Osservandolo da lontano, si era accorto che riservava a tutti lo stesso atteggiamento che aveva con lui da piccolo: si avvicinava e prestava aiuto, senza volere nulla in cambio. Era semplicemente il suo carattere.
Allora Katsuki non aveva ricevuto un trattamento particolare? Non era diverso da tutti quegli altri. Non era... speciale?
A quanto pareva, no. E come quella, anche il fatto che Deku lo guardasse con superiorità, che non era più solo un sassolino fastidioso sul bordo della sua strada e altre cazzate, erano solamente stronzate che si era raccontato nel corso degli anni per proteggere il suo ego molto più fragile di quanto mostrava.
Quel ragazzo non aveva alcuna intenzione di demolirlo. Al contrario, lo aveva sempre ammirato e preso come punto di riferimento e possibile rivale, in senso positivo, non di nemico. L'idea che rappresentasse un pericolo da estirpare il prima possibile era sempre stata solo e soltanto nella sua testa, bombardata fin dall'infanzia dai complimenti e dalla convinzione di essere una persona eccezionale destinata a grandi cose, quando in realtà era solo un bastardo come tutti gli altri che avrebbe dovuto ugualmente spalare merda a mani nude per sopravvivere e guadagnarsi il suo posto nel mondo. Ma Deku non c'entrava con questo, non era colpa sua se la società ti impone pressioni ancora prima che tu nasca.
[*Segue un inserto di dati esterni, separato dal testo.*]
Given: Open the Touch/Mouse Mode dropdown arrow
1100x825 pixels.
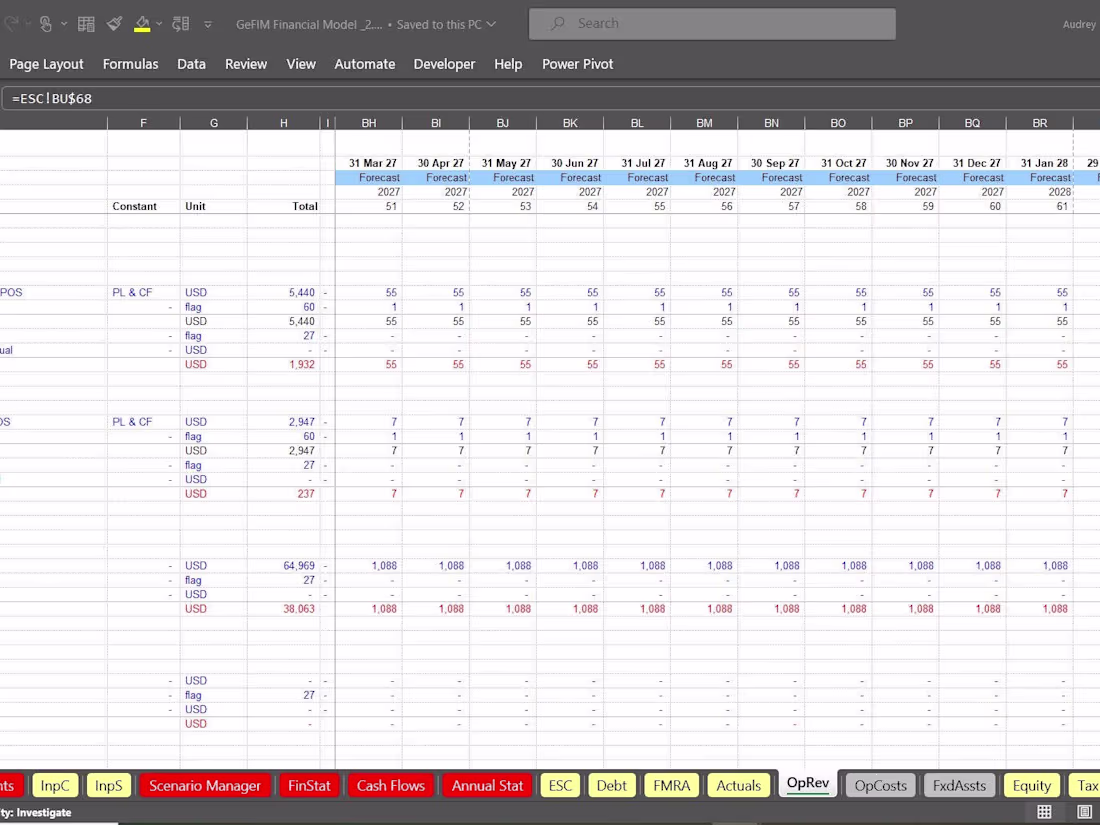Looking at the screenshot, I should point(64,23).
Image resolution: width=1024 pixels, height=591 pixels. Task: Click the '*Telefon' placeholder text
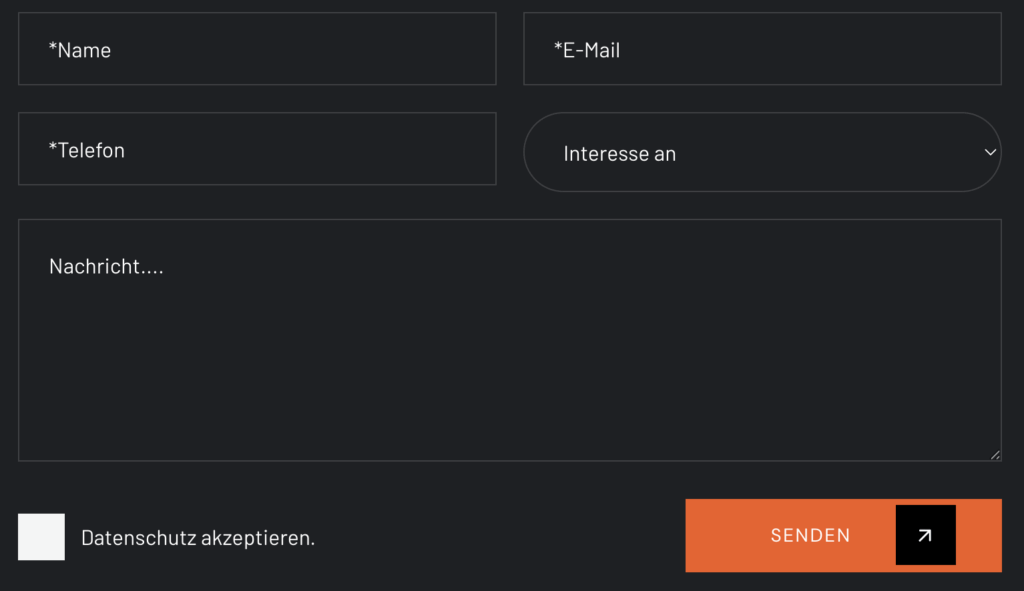point(86,150)
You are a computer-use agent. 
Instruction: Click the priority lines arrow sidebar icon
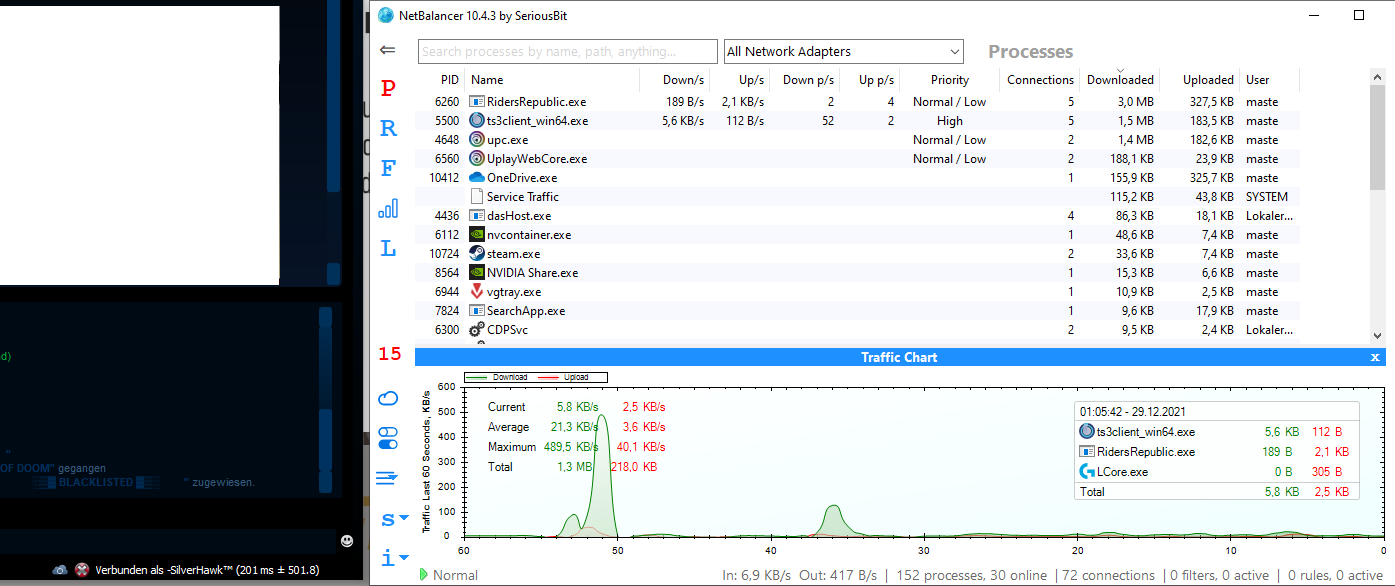point(388,479)
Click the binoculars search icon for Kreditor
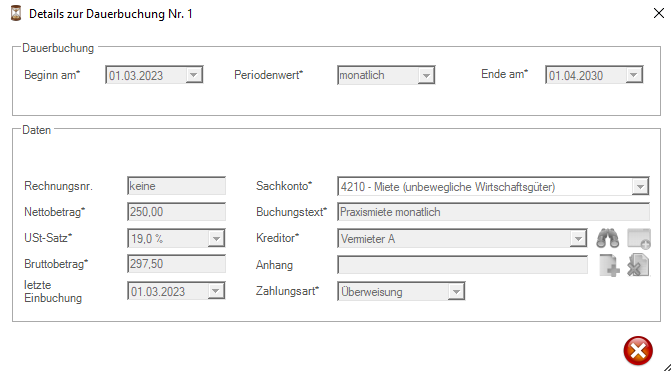This screenshot has height=371, width=671. (608, 238)
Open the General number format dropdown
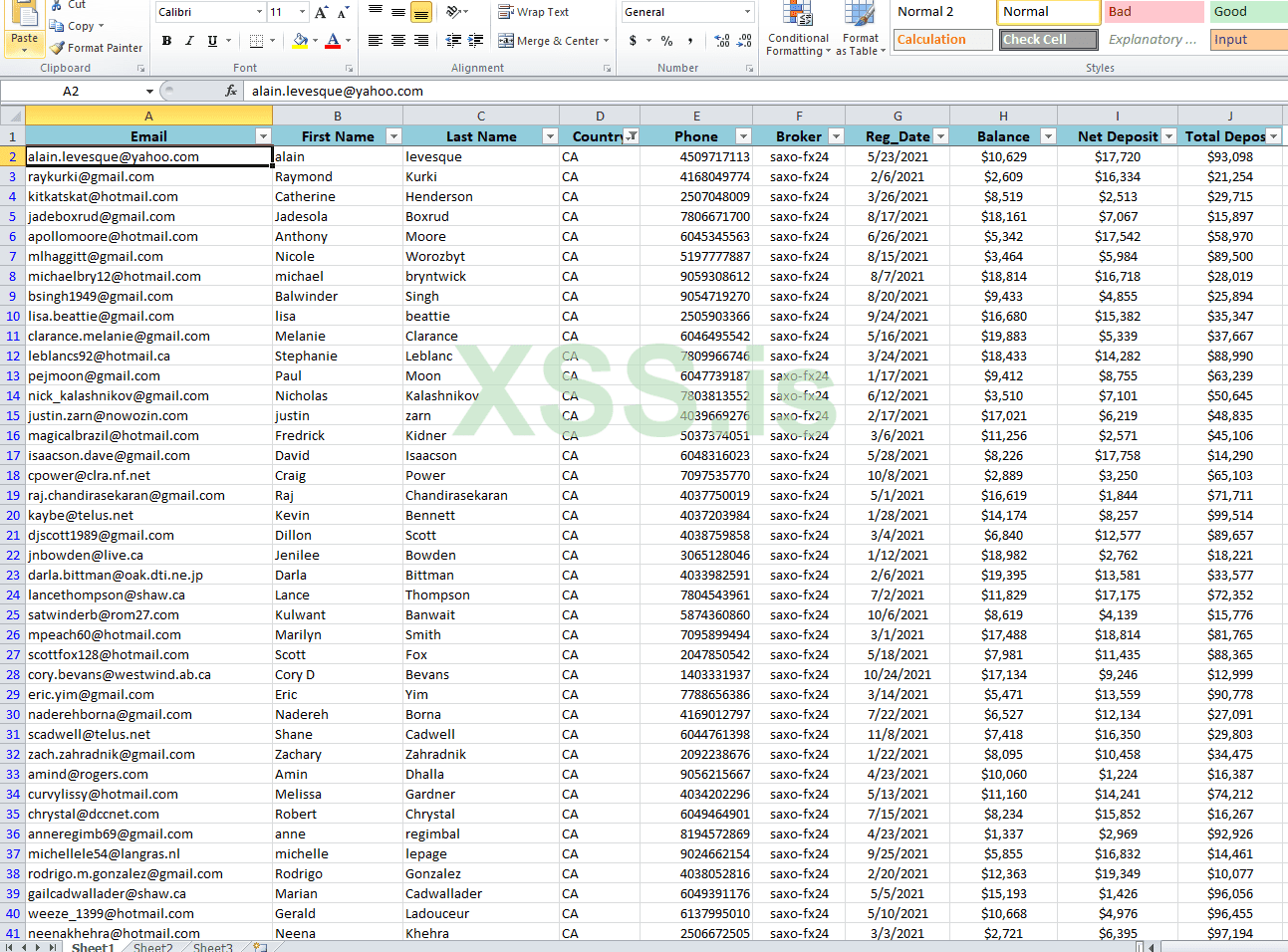This screenshot has height=952, width=1288. [x=747, y=12]
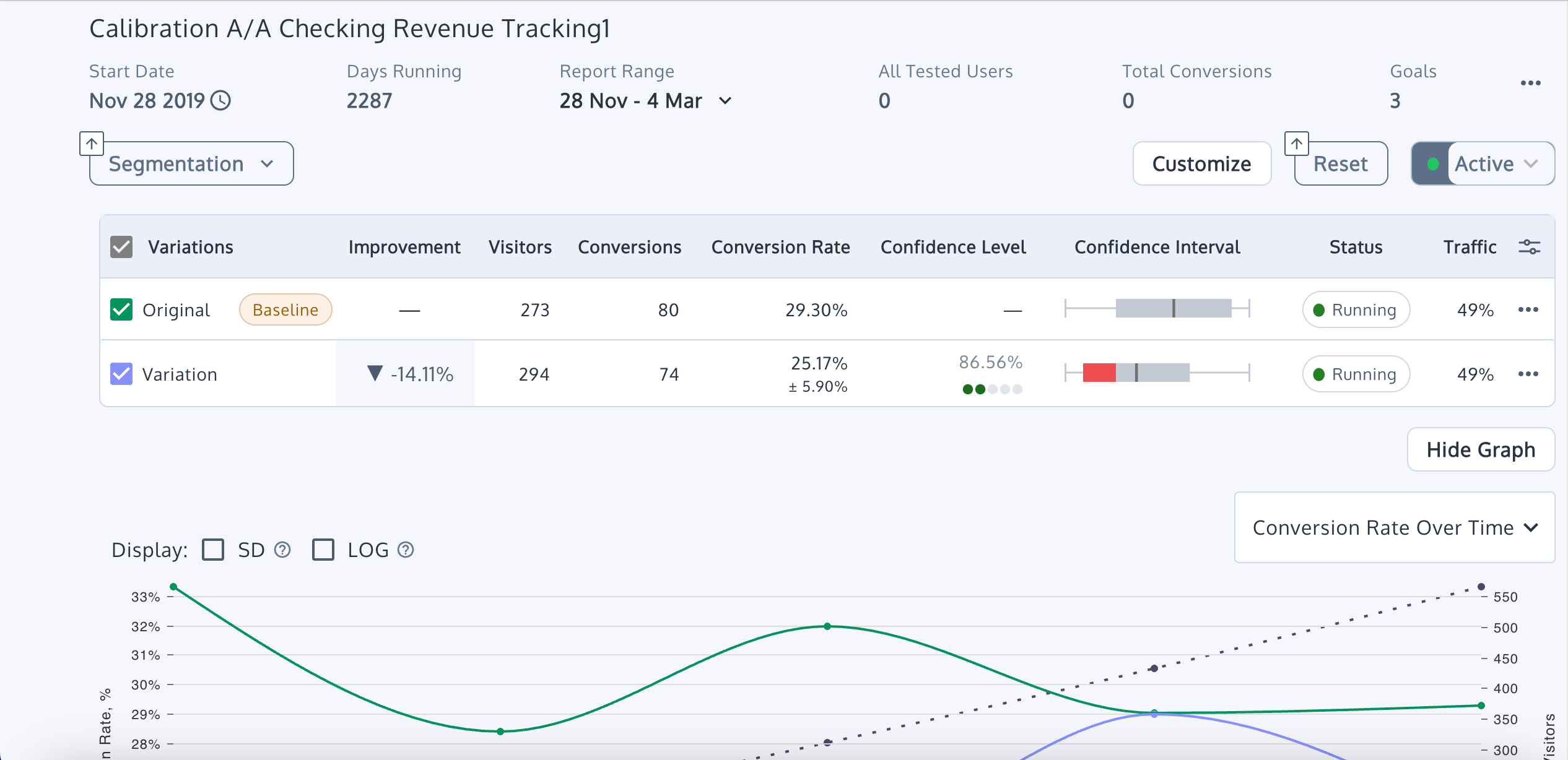Image resolution: width=1568 pixels, height=760 pixels.
Task: Click upload arrow icon above Reset
Action: coord(1297,144)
In sintesi, Deku lo infastidiva perché, in fondo, non aveva più un motivo per odiarlo, e si era reso conto che forse non lo aveva mai avuto.
Ci volle tanto tempo, anni interi, per giungere a interiorizzare questa consapevolezza. A capire che era stato il suo inferno personale senza una valida ragione. Proprio per questo, in quel periodo, la persona con cui Katsuki era più incazzato al mondo in realtà era sé stesso.
Sbuffò pesantemente e si tirò a sedere sul letto. Da quando si faceva tutte quelle pippe mentali?
Ributtò sulla scrivania lì accanto il libro di fisica, deducendo che non sarebbe riuscito a studiare nonostante fosse la materia che, senza allargarsi a definire come la sua preferita perché non era tanto sfigato da averne una, reputava essere quella con cui andava più d'accordo, insieme a matematica e scienze.
Afferrò il cellulare dal comodino e si mise a scorrere i nomi in rubrica. D'istinto si soffermò su quello di Eijiro, ovviamente salvato come "Capelli di Merda".
Si trattenne. Non voleva fare l'ipocrita. Glielo aveva detto lui stesso, in modi più o meno espliciti, di smetterla di anteporre i problemi degli altri ai suoi, quindi non poteva correre ancora da lui.
Poco sotto iniziava la lettera D. E appena vide quel nome lo schiacciò senza pensarci due volte, anzi senza pensare affatto.
«Pronto? Chi è?» dopo decine di secondi, dall'altro capo della linea finalmente giunse la voce del coglione.
«'Sto cazzo» ribatté prontamente.
Silenzio.
«Ma non lo leggi il nome prima di rispondere, Deku?»
«Ma io... Certo che l'ho letto, ed è per questo che non sapevo se...»
«Non mormorare. Non sento un cazzo».
«Niente, Katsuki. Ho solo detto che ho visto che sei tu. Non che parlando lasci dubbi...» Lo sentì chiaramente deglutire a vuoto prima che riprendesse, in un misto tra disagio e gentilezza: «Scusami. Per questo ci ho messo un po' a rispondere, tutto qua. Allora cosa... Cosa posso fare per te?»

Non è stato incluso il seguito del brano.